## ARTIGO
As agruras de Lula no Presidencialismo mitigado


(por Roberto Amaral*) – 

Deve-se a Sérgio Buarque de Holanda (Raízes do Brasil, 1936) esta frase lapidar que resume a formação autoritária de nosso país: “A democracia no Brasil foi sempre um lamentável mal-entendido”.

A assertiva permanece dolorosamente atual. A classe dominante brasileira jamais se conciliou mesmo com a democracia clássica das liberdades formais, puramente política, à qual se referia Sérgio Buarque,.

Assim a casa-grande, que fez o império e proclamou a república, assim seus herdeiros de hoje, o agronegócio primário-exportador, e os especuladores da Faria Lima, o chamado “mercado”, que controla o mais reacionário Congresso de quantos tem notícia a historiografia brasileira.

Golpear a democracia, qualquer, quando ela logra sobreviver, é a alternativa de que os donos do poder sempre lançam mão (e muitos são os instrumentos de que dispõem) quando lhes parece que as nuvens no horizonte longínquo insinuam a formação de governos (logo classificados de “populistas”) preocupados ora com o desenvolvimento nacional soberano, ora com a simples proteção dos deserdados do capitalismo, e assim buscando promover algum trabalho, alguma previdência social, alguma valorização dos salários, um pedaço de terra para nele o sem teto e sem terra trabalhar e matar a fome.

O varguismo juntou essa duas pontas, e é conhecida a safra que colheu.

Do mal-entendido apontado por Sérgio Buarque se desdobra a intermitência democrática, relembrada recentemente por José de Souza Martins (“O país dos intervalos democráticos”. Valor, 6/10/2023).

As experiências democráticas, no Brasil, são sempre pro tempore. A análise se conforma na república, pois seria de serra acima pensar em algo não autoritário, não reacionário, seja na colônia seja no império, fundado no latifúndio e no escravismo, no voto censitário e no poder moderador do monarca, que a caserna tenta tomar para si.

Mas na República dos fardados e da lavoura mineiro-paulista, aquela que chega aos anos 1930, algo com ares de ordem democrática (na sua estrita acepção política, anos-luz distante de avanços sociais) apenas se pode considerar o regime nascido com a efêmera constituição de 1934, incompatível, porém, com o projeto do caudilho que já habitava o Palácio do Catete.

A promessa weimariana é devorada pelos oito anos da ditadura do “Estado Novo”, nascida em 1937 e derruída em 1945 pelas mãos dos mesmos generais que a haviam instituído e sustentado.

Finalmente nos encontrávamos próximos de um processo eleitoral (ainda que eivado da fraude que o deslegitima), e teríamos uma constituinte, em 1946, substituindo a outorga de príncipes e ditadores.

É a nossa intermitência democrática, limitadamente formal, mas que, aos trancos e barrancos, atravessando golpes e tentativas de golpes de Estado, nos conduz até 1964, e ao reencontro com a realidade de nosso atraso político: o golpe militar de 1º de abril, que nos impôs 21 anos de ditadura com seus torturadores impunes e os cadáveres insepultos de suas vítimas, e a tragédia política que ainda hoje nos afeta, como mostra a história recente.

## O QUE FAZER
Extraia do artigo sobre a democracia no Brasil o trecho que vai de "Mas na República" até "príncipes e ditadores.", copiando-o sem nenhuma alteração.

(Registros extraídos)

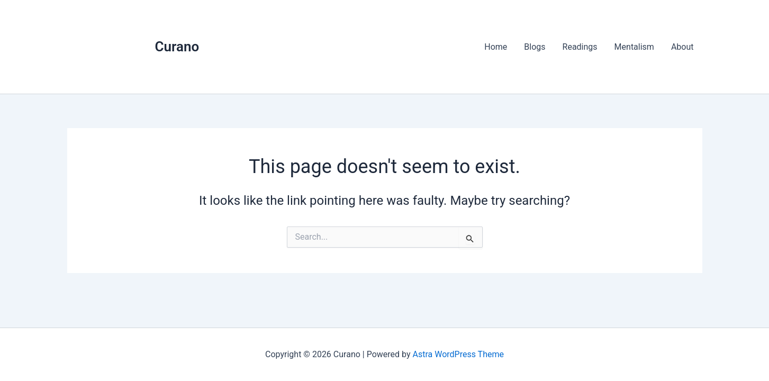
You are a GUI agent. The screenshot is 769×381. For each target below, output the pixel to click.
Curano (177, 47)
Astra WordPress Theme (458, 354)
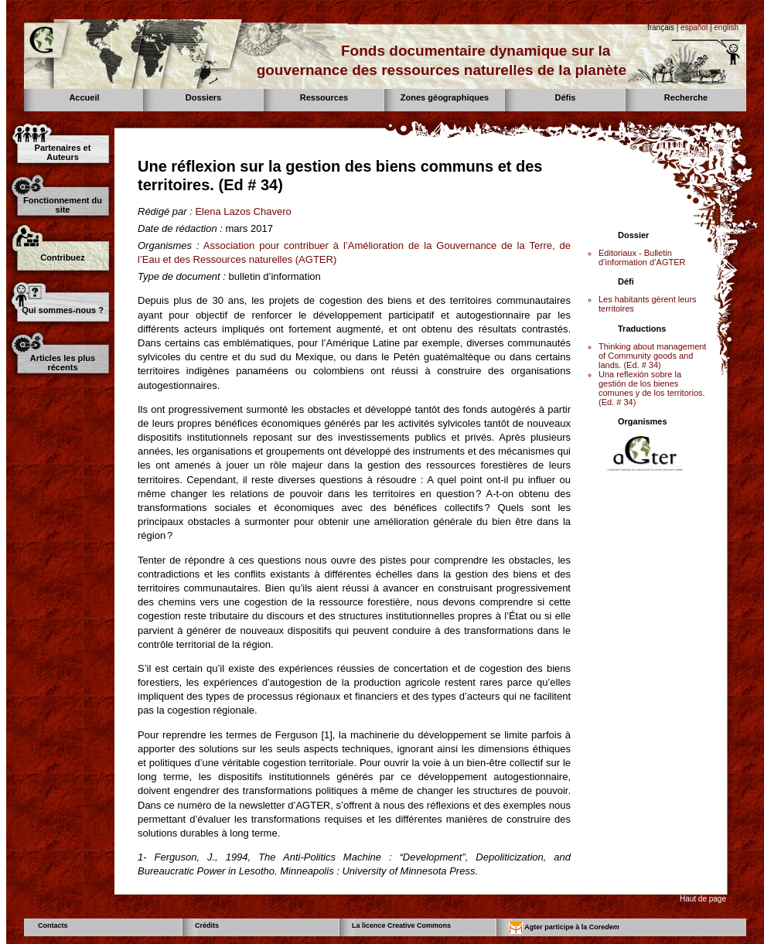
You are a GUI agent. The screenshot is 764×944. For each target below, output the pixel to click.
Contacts (53, 925)
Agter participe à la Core (564, 928)
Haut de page (703, 899)
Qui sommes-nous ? (63, 310)
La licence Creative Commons (401, 925)
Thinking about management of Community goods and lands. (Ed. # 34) (652, 356)
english (726, 27)
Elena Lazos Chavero (243, 211)
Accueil (84, 97)
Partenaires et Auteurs (63, 152)
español (694, 27)
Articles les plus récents (62, 362)
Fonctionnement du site (62, 205)
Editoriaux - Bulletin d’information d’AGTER (642, 257)
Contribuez (62, 257)
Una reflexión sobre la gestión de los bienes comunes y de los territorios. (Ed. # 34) (652, 388)
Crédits (207, 925)
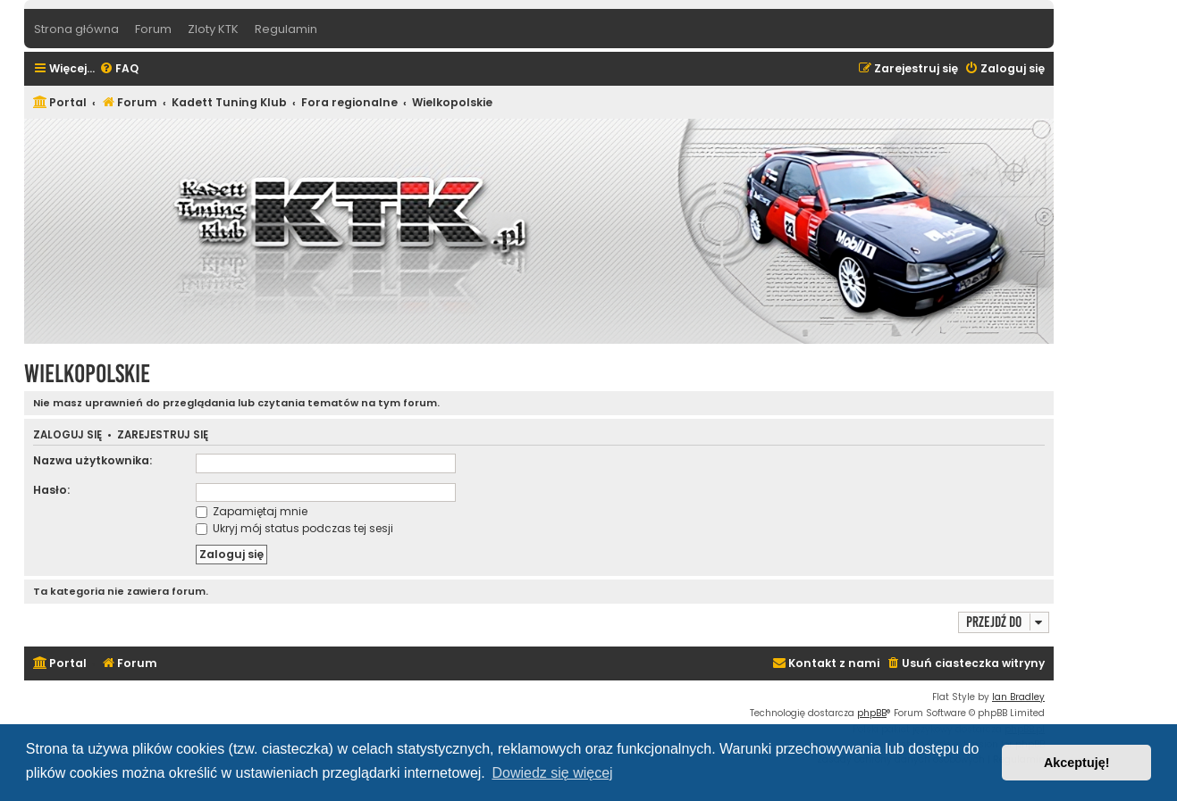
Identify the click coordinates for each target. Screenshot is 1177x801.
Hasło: (51, 489)
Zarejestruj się (162, 435)
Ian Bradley (1018, 697)
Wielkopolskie (87, 374)
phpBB (872, 713)
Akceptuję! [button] (1077, 762)
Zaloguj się (67, 435)
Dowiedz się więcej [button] (552, 772)
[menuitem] (119, 69)
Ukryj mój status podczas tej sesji (294, 528)
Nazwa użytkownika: (92, 460)
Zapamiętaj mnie (251, 511)
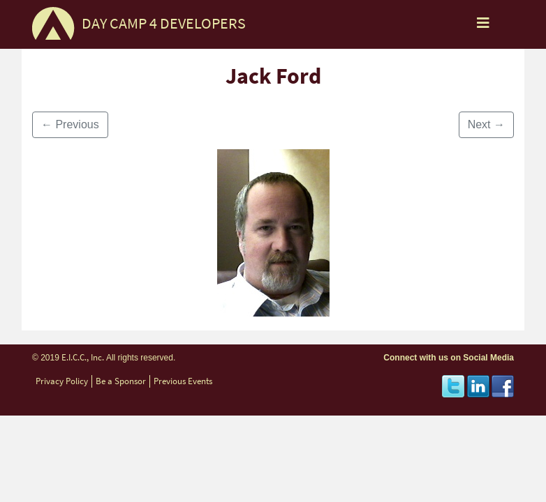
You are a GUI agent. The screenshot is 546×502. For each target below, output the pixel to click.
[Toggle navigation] (483, 26)
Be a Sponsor (121, 381)
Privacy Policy (62, 381)
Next (486, 124)
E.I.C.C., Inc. (82, 357)
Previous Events (183, 381)
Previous (70, 124)
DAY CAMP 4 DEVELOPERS (164, 23)
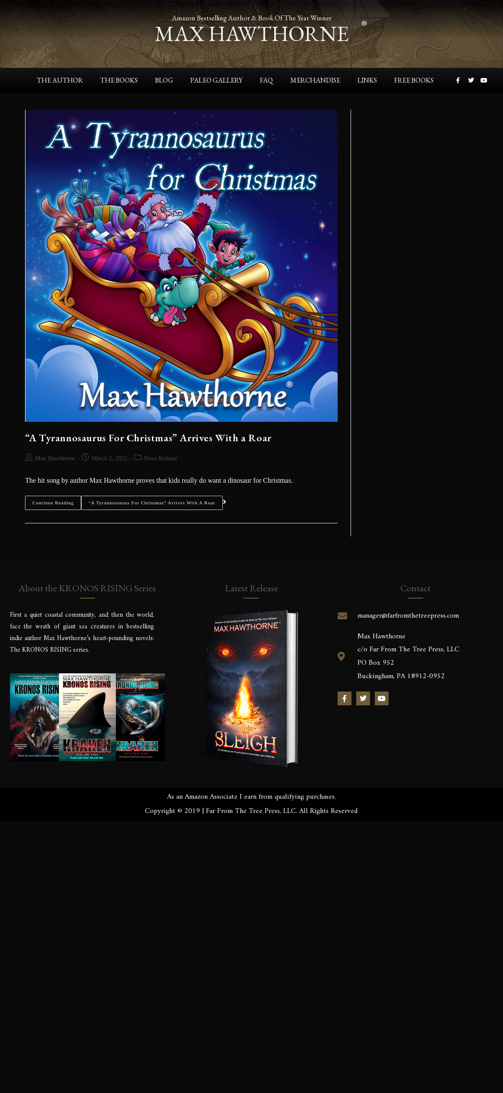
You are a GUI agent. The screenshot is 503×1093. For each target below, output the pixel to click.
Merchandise (315, 79)
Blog (164, 79)
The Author (60, 79)
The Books (119, 79)
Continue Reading (53, 500)
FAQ (266, 79)
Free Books (413, 79)
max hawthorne (252, 32)
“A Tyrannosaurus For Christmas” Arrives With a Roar (148, 437)
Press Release (160, 458)
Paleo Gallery (216, 79)
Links (367, 79)
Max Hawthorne (54, 458)
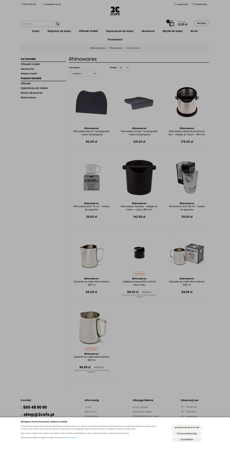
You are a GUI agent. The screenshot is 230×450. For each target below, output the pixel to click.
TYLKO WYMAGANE (187, 433)
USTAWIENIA (186, 439)
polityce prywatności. (70, 437)
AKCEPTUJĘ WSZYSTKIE (186, 427)
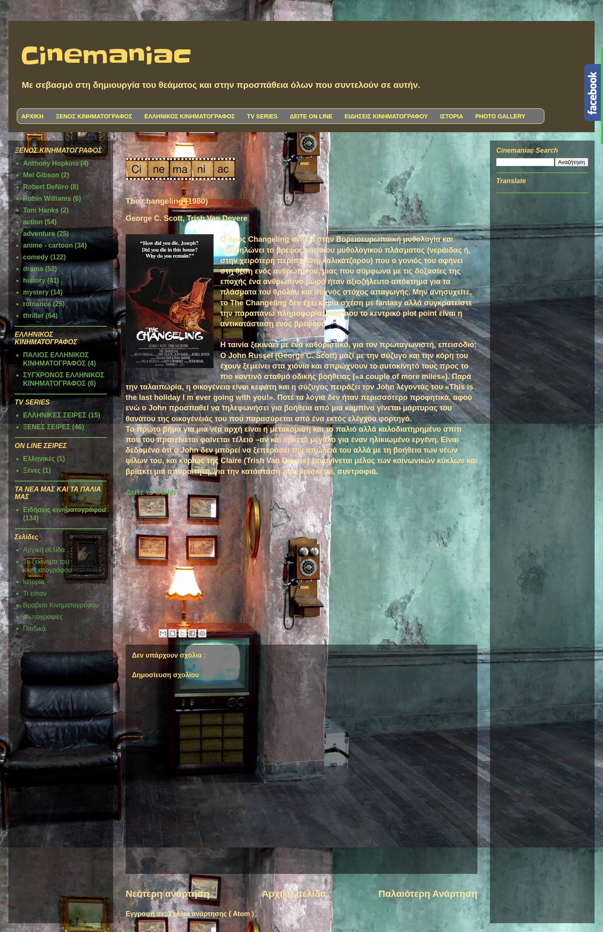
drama (33, 268)
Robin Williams (47, 198)
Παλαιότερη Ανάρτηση (428, 893)
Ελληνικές (39, 458)
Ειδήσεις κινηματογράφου (64, 509)
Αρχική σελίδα (294, 893)
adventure (39, 233)
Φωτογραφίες (43, 616)
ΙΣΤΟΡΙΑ (451, 116)
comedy (35, 257)
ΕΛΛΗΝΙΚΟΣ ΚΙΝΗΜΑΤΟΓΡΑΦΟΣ (189, 116)
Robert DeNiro (45, 186)
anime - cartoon (48, 245)
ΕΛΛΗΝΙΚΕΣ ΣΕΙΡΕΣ (55, 415)
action (33, 221)
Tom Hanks (41, 210)
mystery (36, 292)
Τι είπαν (34, 593)
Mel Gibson (41, 175)
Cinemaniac (106, 56)
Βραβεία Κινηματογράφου (61, 605)
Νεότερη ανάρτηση (167, 893)
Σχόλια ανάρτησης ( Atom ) (211, 913)
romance (37, 303)
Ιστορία (33, 581)
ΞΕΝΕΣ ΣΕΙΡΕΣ (46, 426)
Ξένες (32, 470)
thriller (33, 315)
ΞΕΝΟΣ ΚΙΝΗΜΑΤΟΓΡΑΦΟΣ (94, 116)
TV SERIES (262, 116)
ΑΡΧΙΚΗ (32, 116)
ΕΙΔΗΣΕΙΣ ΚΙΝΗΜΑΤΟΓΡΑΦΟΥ (386, 116)
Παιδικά (34, 628)
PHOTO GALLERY (500, 116)
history (34, 280)
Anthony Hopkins (50, 163)
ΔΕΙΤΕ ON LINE (311, 116)
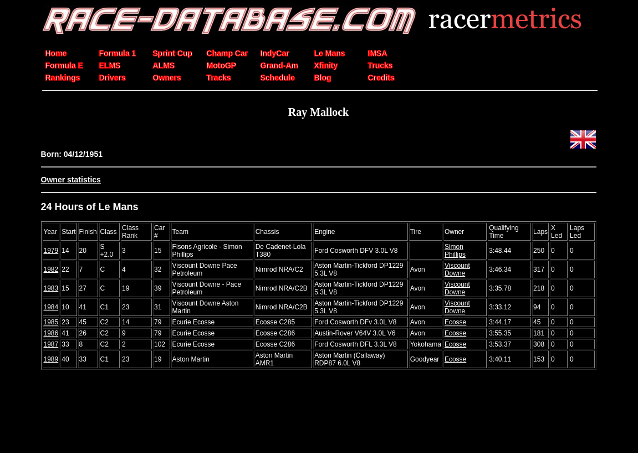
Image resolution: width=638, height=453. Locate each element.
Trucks (380, 65)
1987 (51, 344)
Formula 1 (117, 53)
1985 (51, 322)
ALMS (164, 65)
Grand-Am (279, 65)
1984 (51, 307)
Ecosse (455, 322)
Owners (167, 77)
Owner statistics (71, 179)
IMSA (377, 53)
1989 (51, 359)
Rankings (62, 77)
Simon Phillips (455, 250)
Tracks (219, 77)
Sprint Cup (173, 53)
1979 (51, 251)
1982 (51, 269)
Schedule (278, 77)
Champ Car (227, 53)
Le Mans (329, 53)
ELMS (110, 65)
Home (56, 53)
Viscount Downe (457, 269)
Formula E (64, 65)
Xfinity (326, 65)
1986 (51, 333)
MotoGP (222, 65)
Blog (322, 77)
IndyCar (275, 53)
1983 (51, 288)
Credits (381, 77)
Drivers (112, 77)
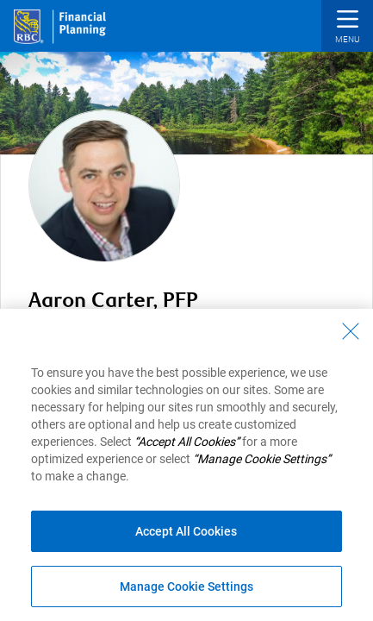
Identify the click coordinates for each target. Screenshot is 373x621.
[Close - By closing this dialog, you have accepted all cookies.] (350, 331)
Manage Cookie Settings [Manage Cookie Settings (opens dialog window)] (186, 586)
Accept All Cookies (186, 531)
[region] (186, 465)
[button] (347, 28)
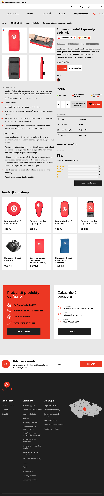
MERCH (62, 13)
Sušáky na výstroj (30, 480)
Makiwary (27, 418)
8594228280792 (92, 44)
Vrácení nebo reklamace (54, 425)
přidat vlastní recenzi (88, 183)
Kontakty (74, 331)
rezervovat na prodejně (78, 104)
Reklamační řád (50, 420)
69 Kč (96, 96)
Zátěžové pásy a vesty (32, 459)
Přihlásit (91, 364)
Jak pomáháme (81, 13)
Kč (100, 14)
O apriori (74, 7)
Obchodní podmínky (52, 410)
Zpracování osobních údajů (52, 415)
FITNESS (31, 13)
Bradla (25, 467)
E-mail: (59, 364)
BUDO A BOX (13, 13)
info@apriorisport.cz (72, 315)
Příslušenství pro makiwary (29, 440)
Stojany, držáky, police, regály (32, 447)
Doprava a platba (86, 7)
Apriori (4, 23)
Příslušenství (28, 471)
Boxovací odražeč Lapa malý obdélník (58, 23)
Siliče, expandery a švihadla (30, 453)
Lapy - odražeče (32, 23)
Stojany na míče (29, 476)
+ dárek (84, 38)
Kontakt (99, 7)
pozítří (77, 96)
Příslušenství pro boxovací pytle (29, 428)
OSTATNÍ (47, 13)
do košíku (94, 104)
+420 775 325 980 (71, 322)
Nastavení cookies (51, 429)
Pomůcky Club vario (31, 422)
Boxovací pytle (29, 406)
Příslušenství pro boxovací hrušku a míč (32, 434)
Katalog (5, 410)
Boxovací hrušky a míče (32, 410)
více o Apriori (24, 331)
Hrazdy (26, 463)
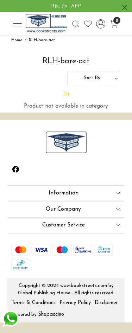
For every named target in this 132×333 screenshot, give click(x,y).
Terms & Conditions (34, 303)
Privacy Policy (75, 303)
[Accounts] (100, 23)
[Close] (124, 7)
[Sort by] (94, 78)
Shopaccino (51, 314)
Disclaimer (106, 303)
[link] (75, 24)
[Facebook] (15, 170)
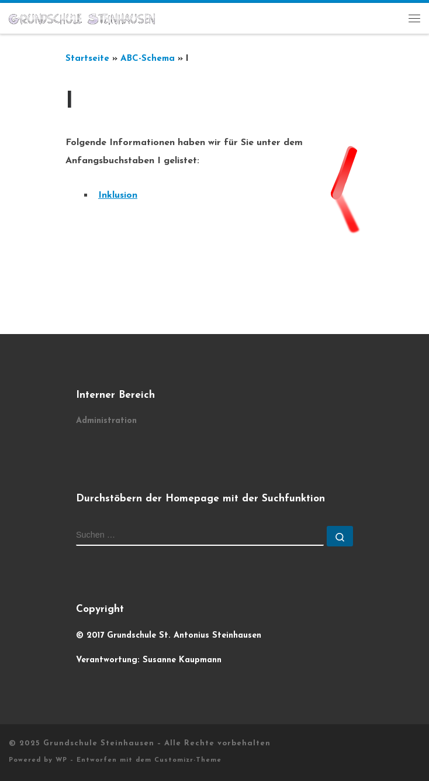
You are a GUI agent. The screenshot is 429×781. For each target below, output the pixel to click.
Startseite (87, 58)
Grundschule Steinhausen (98, 743)
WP (61, 760)
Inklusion (117, 195)
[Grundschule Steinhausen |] (82, 18)
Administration (106, 421)
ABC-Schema (147, 58)
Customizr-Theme (188, 760)
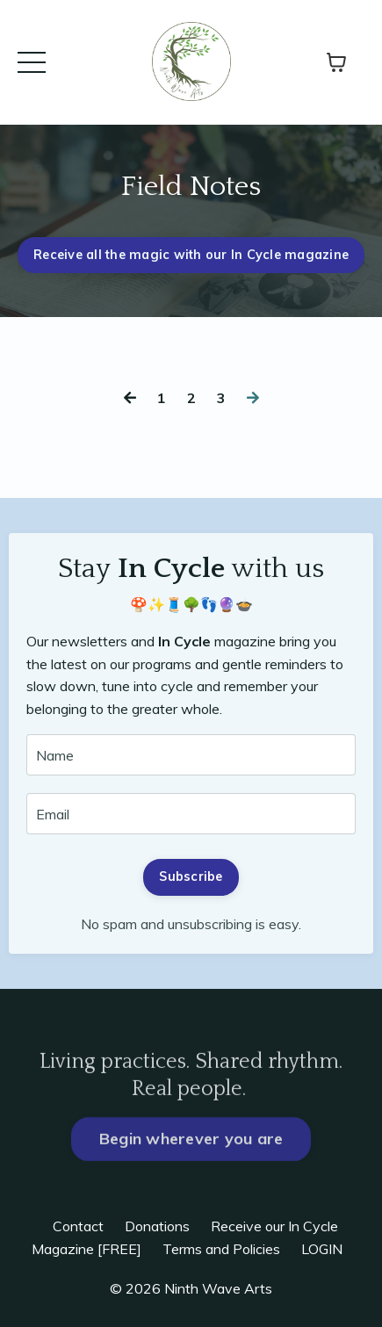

## RESPOSTA DA TAREFA
Mas na República dos fardados e da lavoura mineiro-paulista, aquela que chega aos anos 1930, algo com ares de ordem democrática (na sua estrita acepção política, anos-luz distante de avanços sociais) apenas se pode considerar o regime nascido com a efêmera constituição de 1934, incompatível, porém, com o projeto do caudilho que já habitava o Palácio do Catete.

A promessa weimariana é devorada pelos oito anos da ditadura do “Estado Novo”, nascida em 1937 e derruída em 1945 pelas mãos dos mesmos generais que a haviam instituído e sustentado.

Finalmente nos encontrávamos próximos de um processo eleitoral (ainda que eivado da fraude que o deslegitima), e teríamos uma constituinte, em 1946, substituindo a outorga de príncipes e ditadores.